The hummingbird is seen as a symbol of resurrection, beauty and magic. Set against a mandala or wheel design of bursting colours, a bird-creature dressed in white has her feet immersed in a pool of water (a symbol for the subconscious), while geometric lines of energy seem to emanate from its depths.
A drawing with pencil crayon, inspired by the Shipibo of the Peruvian Amazon rainforest. The patterns in the background — nurturing by the waters of the unconscious — are adapted by Shipibo designs, which are inextricably linked to sound.
What if we could paint music?
One of the challenges for the Western mind is to acknowledge the relationship between the Shipibo designs and music. For the Shipibo can “listen” to a song or chant by looking at the designs, and inversely paint a pattern by listening to a song or music.

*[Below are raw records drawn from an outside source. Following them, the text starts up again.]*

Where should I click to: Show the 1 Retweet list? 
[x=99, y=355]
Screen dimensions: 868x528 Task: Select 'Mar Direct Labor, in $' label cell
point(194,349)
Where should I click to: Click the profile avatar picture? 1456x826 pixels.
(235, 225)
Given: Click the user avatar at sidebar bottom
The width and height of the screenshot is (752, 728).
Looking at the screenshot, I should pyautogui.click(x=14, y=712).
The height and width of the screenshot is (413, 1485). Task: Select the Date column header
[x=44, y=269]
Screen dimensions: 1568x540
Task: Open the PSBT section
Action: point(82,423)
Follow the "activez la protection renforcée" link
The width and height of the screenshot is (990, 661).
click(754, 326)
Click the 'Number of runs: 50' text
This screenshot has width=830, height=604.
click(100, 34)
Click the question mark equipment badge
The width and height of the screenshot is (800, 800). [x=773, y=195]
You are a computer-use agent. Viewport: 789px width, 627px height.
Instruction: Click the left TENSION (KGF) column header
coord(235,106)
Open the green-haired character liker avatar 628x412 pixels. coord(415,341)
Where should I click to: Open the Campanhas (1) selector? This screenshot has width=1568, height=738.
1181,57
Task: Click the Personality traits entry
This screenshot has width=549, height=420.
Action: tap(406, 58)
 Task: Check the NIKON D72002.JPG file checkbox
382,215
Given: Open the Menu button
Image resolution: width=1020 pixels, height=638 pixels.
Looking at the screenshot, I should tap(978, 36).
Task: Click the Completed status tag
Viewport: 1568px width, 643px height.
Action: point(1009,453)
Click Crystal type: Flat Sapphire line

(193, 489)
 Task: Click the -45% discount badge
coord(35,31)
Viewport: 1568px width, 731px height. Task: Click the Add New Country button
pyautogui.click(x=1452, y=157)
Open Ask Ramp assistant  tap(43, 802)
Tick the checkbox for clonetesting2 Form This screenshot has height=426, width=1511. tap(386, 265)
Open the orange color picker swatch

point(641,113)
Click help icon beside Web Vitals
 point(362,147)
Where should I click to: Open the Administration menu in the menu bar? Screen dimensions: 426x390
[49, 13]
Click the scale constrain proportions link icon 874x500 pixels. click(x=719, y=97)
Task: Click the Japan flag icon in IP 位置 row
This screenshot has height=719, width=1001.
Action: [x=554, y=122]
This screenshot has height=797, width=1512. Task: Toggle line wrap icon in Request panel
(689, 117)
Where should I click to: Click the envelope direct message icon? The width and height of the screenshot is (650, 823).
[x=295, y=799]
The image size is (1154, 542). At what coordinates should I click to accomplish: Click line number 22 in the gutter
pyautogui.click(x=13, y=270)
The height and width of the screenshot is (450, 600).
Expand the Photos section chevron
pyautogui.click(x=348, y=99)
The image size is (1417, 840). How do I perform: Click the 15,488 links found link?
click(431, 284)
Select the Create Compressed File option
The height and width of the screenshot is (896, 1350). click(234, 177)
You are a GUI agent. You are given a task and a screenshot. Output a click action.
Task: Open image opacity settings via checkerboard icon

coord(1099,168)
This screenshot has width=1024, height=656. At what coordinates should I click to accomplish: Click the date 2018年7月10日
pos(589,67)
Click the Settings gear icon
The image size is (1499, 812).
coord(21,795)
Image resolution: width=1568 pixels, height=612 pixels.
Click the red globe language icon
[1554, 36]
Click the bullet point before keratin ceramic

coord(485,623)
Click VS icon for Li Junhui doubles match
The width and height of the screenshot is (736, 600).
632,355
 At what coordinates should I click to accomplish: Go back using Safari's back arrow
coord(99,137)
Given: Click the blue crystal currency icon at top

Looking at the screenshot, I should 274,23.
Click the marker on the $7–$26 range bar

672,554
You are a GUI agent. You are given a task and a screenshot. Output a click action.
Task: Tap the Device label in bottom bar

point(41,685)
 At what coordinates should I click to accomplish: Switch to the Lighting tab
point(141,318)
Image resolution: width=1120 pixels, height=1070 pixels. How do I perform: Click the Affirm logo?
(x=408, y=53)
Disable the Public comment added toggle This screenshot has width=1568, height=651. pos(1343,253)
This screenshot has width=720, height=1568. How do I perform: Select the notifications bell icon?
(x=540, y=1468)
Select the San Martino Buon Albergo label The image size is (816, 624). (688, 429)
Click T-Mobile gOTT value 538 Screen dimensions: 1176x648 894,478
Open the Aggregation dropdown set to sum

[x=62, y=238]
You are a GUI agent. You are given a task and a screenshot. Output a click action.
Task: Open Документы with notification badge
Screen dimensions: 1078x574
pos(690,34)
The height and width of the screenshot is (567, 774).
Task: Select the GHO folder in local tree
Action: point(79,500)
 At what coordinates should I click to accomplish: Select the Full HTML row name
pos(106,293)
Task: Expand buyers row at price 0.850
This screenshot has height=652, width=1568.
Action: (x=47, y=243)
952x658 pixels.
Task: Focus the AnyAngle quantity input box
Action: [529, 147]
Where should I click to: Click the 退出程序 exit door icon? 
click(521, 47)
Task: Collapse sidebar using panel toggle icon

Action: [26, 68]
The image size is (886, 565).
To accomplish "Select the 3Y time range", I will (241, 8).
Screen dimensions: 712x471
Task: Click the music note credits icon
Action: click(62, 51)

As an astonishing demonstration of this I witnessed two Shipiba paint a large ceremonial ceramic pot known as a Mahuete. The pot was nearly five feet high and had a diameter of about three feet, each of the Shipiba couldn’t see what the other was painting, yet both were whistling the same song, and when they had finished both sides of the complex geometric pattern were identical and matched each side perfectly.
A key element in this magical dialogue with the energy which permeates creation and is embedded in the Shipibo designs is the work with ayahuasca by the Shipibo shamans or muraya. In the deep ayahuasca trance, the ayahuasca reveals to the shaman the luminous geometric patterns of energy. These filaments drift towards the mouth of the shaman where it metamorphoses into a chant or icaro. The icaro is a conduit for the patterns of creation which then permeate the body of the shaman’s patient bringing harmony in the form of the geometric patterns which re-balances the patient’s body. The vocal range of the Shipibo shaman’s when they chant the icaros is astonishing, they can range from the highest falsetto one moment to a sound which resembles a thumping pile driver, and then to a gentle soothing melodic lullaby. Speaking personally of my experience with this, is a feeling that every cell in my body is floating and embraced in a nurturing all-encompassing vibration, even the air around me is vibrating in acoustic resonance with the icaro of the maestro. The shaman knows when the healing is complete as the design is clearly distinct in the patient’s body. It make take a few sessions to complete this, and when completed the geometric healing designs are embedded in the patient’s body, this is called an Arkana. This internal patterning is deemed to be permanent and to protect a person’s spirit.
From Data Is Nature:
The intricate linear geometric and symmetrical artworks of the Shipibo Indians, a large tribe of the Peruvian Amazon, act as visual music maps – scores notating the chants and songs (Icaros) associated with Ayahuasca healing ceremonies. [..]
According to Howard G. Charing, in his article on the visual music of the tribe, ‘the Shipibo can listen to a song or chant by looking at the designs – and inversely, paint a pattern by listening to a song or music’. He goes on to mention how the designs are mapped using specific songs during the creation of the artefacts – in this sense the periodicity and repetitions in the songs appear to act as a generative grammar system.